## start

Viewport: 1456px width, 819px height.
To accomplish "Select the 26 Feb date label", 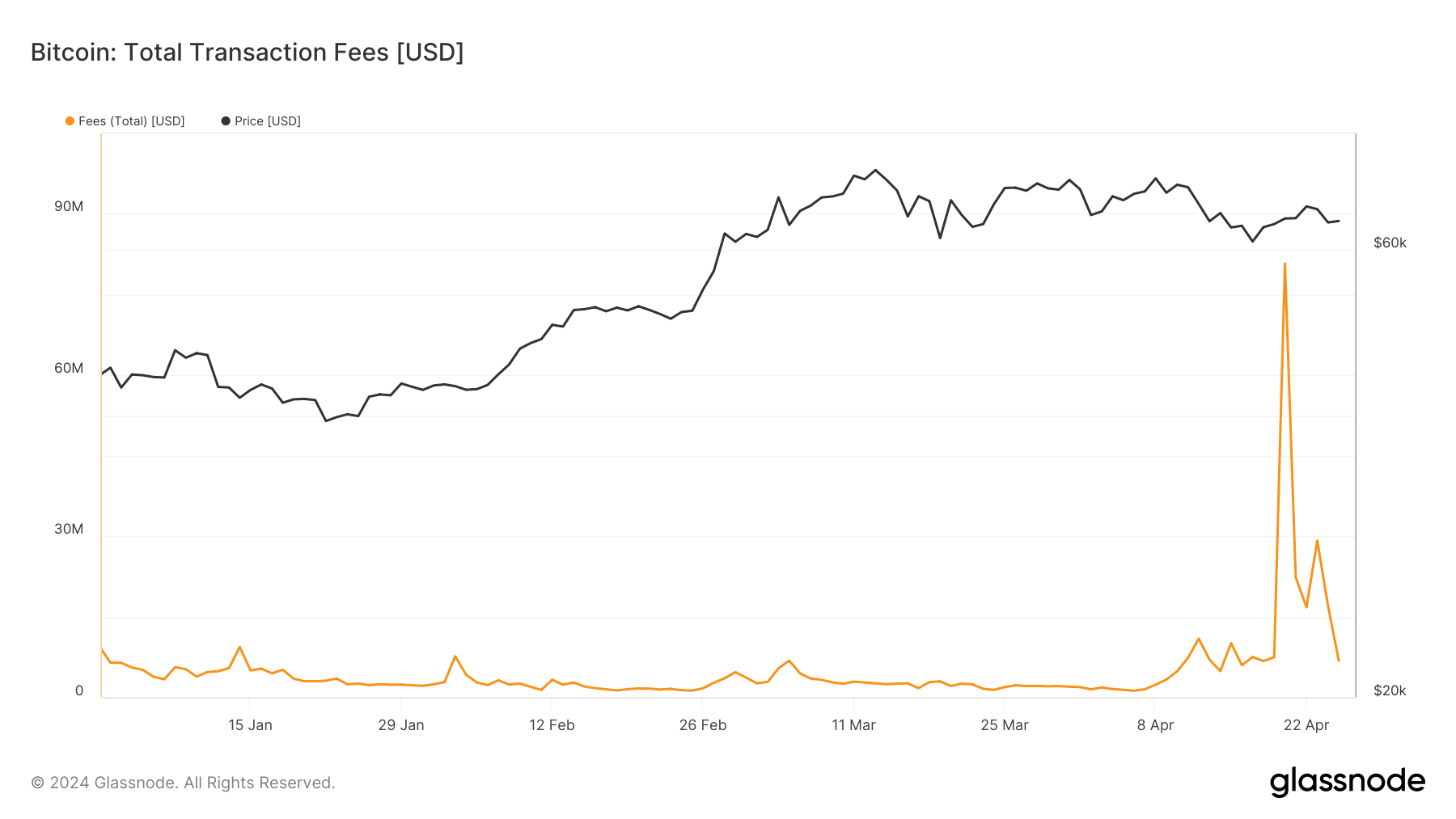I will tap(703, 725).

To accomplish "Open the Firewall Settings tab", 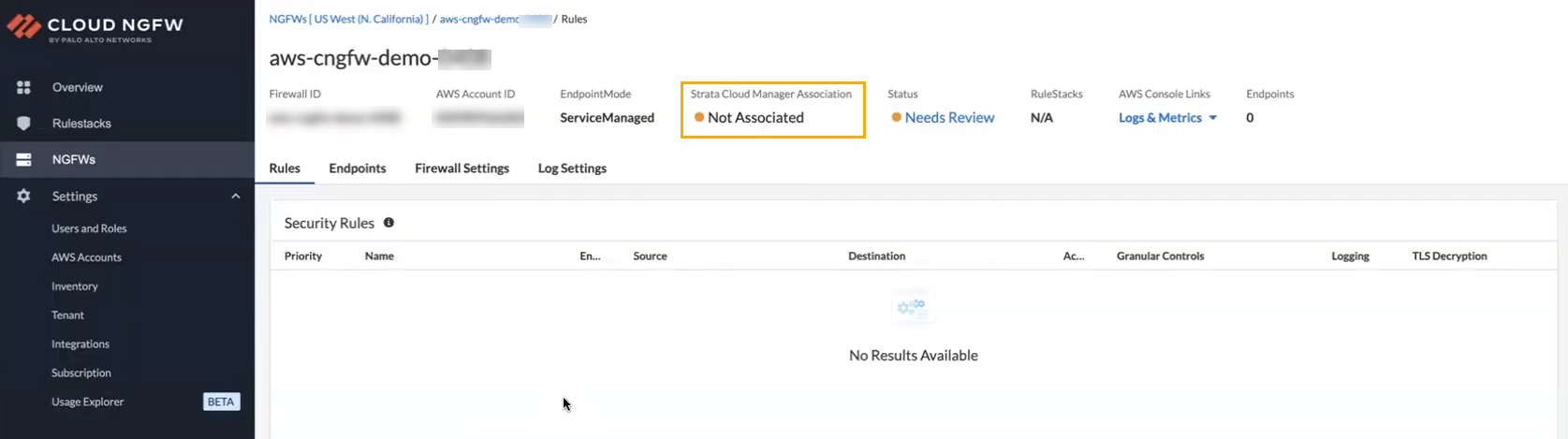I will (462, 168).
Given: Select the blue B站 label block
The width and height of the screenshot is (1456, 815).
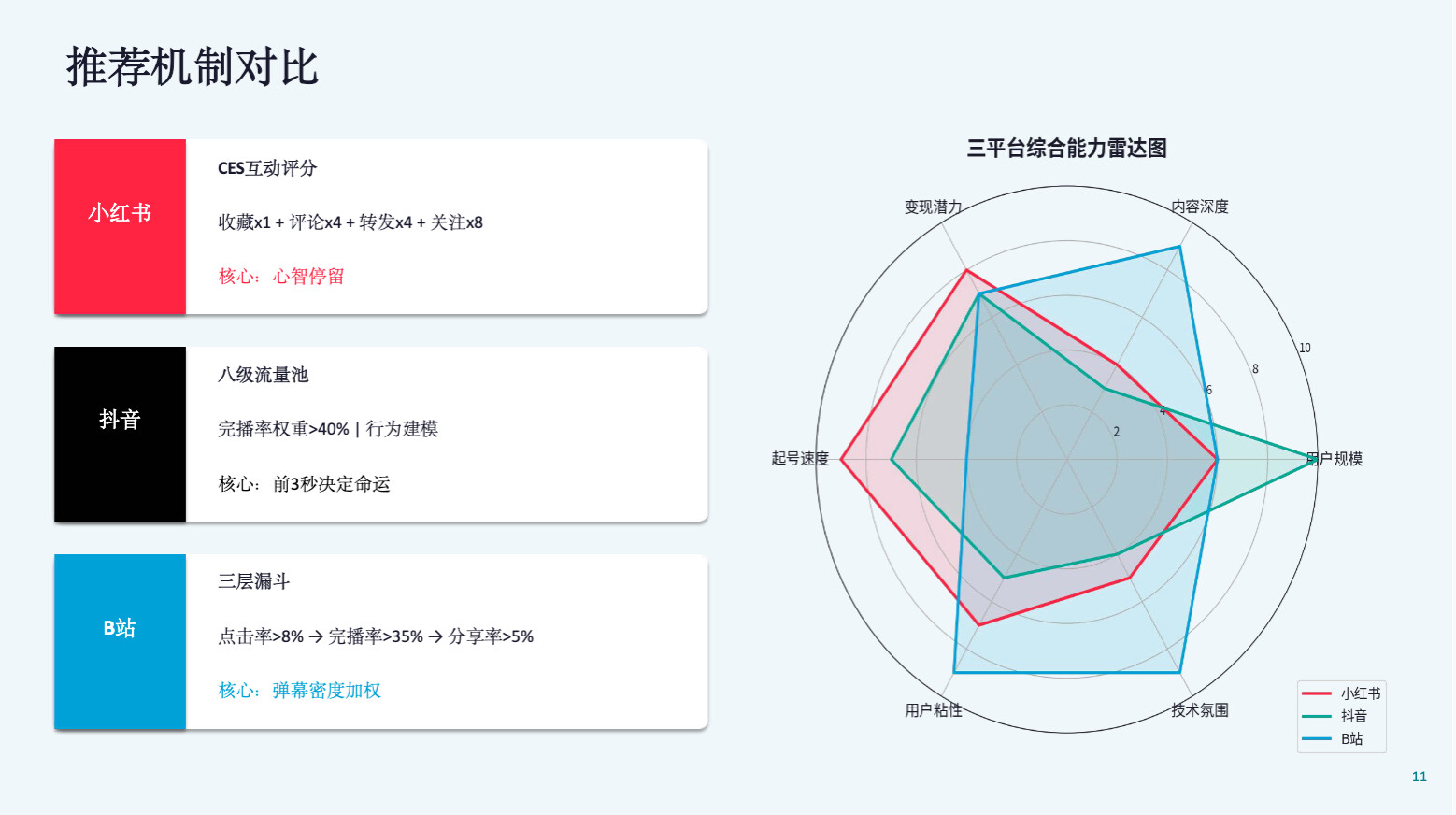Looking at the screenshot, I should click(x=120, y=641).
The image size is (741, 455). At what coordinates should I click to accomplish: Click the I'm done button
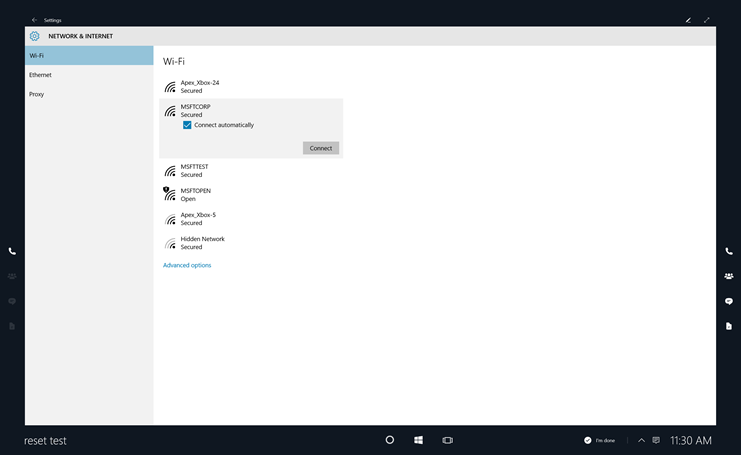pyautogui.click(x=600, y=440)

## end

» **REQUIRED TASK**
Copy the lines verbatim, starting at the line containing "Given: Select the blue B站 label block" and ending at the last line of the data, including both ends. Leave the pictures out of your answer.

» **REPLY TO THE EXERCISE**
Given: Select the blue B站 label block
The width and height of the screenshot is (1456, 815).
Looking at the screenshot, I should click(x=120, y=641).
The image size is (741, 455). At what coordinates should I click to accomplish: Click the I'm done button
pyautogui.click(x=600, y=440)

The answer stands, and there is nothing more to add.